Gamificationansätze für Crowdsourcing: Untersuchung anhand web-basiertem 3D-Labeling

Masterarbeit am ifp - David Collmar

David Collmar

Gamificationansätze für Crowdsourcing: Untersuchung anhand web-basiertem 3D-Labeling

Dauer der Arbeit: 6 Monate
Abgabe: März 2021
Betreuer: Dr.-Ing. Volker Walter, M.Sc. Michael Kölle
Prüfer: Prof. Dr.-Ing. Uwe Sörgel


 

Motivation und Ziel

Eine der größten Entwicklungen der letzten Jahre und womöglich der Zukunft findet im Bereich der künstlichen Intelligenz statt. Eine große Herausforderung des sogenannten „Machine Learnings“ liegt in der Generierung von validen Trainingsdaten, welche in großen Mengen benötigt werden. Eine Möglichkeit zur Lösung dieser Problematik bietet Crowdsourcing, Neologismus aus „Crowd“ und „Outsourcing“: Unbekannte, global verteilte Crowdworker erfüllen selbstständig und dezentral kleine Arbeiten, sogenannte „Microtasks“. Im „paid crowdsourcing“ erfolgt die Arbeit gegen monetäre Entlohnung. Vorteile des bezahlten Crowdsourcings sind eine schnelle und kostengünstige Erfassung von Trainingsdaten, welche in der Regel als qualitativ hochwertig eingestuft werden können. Dennoch leiden Crowdworker besonders im bezahlten Crowdsourcing häufig unter mangelnder Motivation, was in einer verringerten Effektivität einzelner Arbeiter resultieren kann. Dies wiederum kann zur erhöhten Notwendigkeit von Mehrfacherfassungen und daraus resultierend zu steigenden Kosten für den Arbeitgeber führen. Eine Möglichkeit zur Motivationssteigerung kann durch Gamification erreicht werden. Gamification, übersetzt etwa „Spielifizierung“, bezeichnet die Verwendung von Spielelementen in einem Nicht-Spiel-Kontext. Die Forschung der Gamification im Rahmen des bezahlten Crowdsourcings befindet sich in einem frühen Stadium, die Anwendung im Bereich Geodaten ist ein noch weitgehend unbekanntes Forschungsfeld. Das Ziel dieser Arbeit liegt daher in der Untersuchung des Potenzials der Gamification für Geodaten, was am Beispiel einer typischen Anwendung der Geoinformatik, der Klassifikation einer 3D-Vermaschung, untersucht wird.

Vorgehen

Um die Klassifikation von 3D-Vermaschungen im Rahmen einer Crowdsourcing-Kampagne durchführen zu können, wurde eine Benutzeroberfläche erstellt, welche die Darstellung und Klassifikation von *.obj-Dateien im Browser ermöglicht: Einzelne „faces“ werden hier gezielt hervorgehoben und können klassifiziert werden (vgl. Abbildung 1).

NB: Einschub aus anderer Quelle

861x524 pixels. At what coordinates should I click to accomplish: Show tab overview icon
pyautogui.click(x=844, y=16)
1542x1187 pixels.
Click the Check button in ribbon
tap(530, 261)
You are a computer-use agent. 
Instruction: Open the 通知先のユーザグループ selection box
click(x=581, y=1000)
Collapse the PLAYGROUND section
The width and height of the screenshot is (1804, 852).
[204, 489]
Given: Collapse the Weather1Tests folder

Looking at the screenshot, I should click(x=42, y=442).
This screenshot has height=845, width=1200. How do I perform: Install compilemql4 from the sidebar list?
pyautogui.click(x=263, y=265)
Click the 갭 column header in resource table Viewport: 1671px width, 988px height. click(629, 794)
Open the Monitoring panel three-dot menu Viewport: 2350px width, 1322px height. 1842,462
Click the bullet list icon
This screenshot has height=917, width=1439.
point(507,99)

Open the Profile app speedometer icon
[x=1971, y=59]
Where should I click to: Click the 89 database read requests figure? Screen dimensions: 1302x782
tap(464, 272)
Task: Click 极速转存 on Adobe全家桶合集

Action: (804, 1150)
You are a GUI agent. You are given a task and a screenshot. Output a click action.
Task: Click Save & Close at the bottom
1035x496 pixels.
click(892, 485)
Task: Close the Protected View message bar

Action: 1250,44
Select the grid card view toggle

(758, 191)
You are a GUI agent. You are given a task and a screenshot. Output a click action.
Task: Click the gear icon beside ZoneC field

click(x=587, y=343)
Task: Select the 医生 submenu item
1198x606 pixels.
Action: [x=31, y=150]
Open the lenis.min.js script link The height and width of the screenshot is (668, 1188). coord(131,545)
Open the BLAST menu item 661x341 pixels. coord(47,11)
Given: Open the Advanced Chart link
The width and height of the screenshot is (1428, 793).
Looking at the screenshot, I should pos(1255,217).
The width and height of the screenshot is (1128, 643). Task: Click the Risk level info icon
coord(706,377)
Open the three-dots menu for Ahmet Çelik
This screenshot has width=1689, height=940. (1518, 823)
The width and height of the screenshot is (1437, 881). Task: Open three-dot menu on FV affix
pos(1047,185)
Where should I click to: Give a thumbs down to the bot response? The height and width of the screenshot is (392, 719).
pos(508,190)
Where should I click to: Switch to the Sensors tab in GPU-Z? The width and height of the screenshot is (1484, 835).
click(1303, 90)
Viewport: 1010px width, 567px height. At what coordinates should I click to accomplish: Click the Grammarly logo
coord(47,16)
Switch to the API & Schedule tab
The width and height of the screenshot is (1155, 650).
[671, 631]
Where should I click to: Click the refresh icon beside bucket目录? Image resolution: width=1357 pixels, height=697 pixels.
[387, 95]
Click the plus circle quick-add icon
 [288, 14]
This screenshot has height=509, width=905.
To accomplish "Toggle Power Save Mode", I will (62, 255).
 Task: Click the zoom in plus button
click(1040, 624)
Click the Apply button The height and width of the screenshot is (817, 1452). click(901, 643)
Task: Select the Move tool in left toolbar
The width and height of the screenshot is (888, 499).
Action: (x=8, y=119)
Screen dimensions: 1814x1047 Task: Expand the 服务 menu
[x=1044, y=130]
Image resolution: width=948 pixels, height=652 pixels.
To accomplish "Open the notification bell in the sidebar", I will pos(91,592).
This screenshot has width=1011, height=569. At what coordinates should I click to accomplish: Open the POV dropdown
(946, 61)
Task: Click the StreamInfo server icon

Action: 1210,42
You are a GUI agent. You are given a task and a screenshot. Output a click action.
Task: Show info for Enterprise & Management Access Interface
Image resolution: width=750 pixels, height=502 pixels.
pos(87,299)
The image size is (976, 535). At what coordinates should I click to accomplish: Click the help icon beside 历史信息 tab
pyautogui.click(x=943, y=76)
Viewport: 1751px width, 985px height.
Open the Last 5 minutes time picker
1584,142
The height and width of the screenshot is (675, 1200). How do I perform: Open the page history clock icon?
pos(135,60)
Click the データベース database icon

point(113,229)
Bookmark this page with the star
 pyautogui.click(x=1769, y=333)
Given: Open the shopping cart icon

Abbildung 1: Benutzeroberfläche des Klassifikationswerkzeugs

Dieses nicht-gamifizierte Klassifikationswerkzeug („Basistool“) wurde durch verschiedene Gamification-Elemente ergänzt und modifiziert. Hierfür wurden unter anderem Punktzahlen, Fortschrittsanzeigen und Highscore-Listen verwendet. In mehreren Crowdsourcing-Kampagnen (mit je n=90 Erfassungen) wurde die Auswirkung dieser verschiedenen Gamification-Elemente auf die Parameter Arbeitsumfang, Genauigkeit und Nutzerzufriedenheit untersucht. Zusätzlich wurden diverse Untersuchungen der Reproduzierbarkeit durchgeführt (mit insgesamt n=1080 Erfassungen), um die erhaltenen Ergebnisse validieren zu können.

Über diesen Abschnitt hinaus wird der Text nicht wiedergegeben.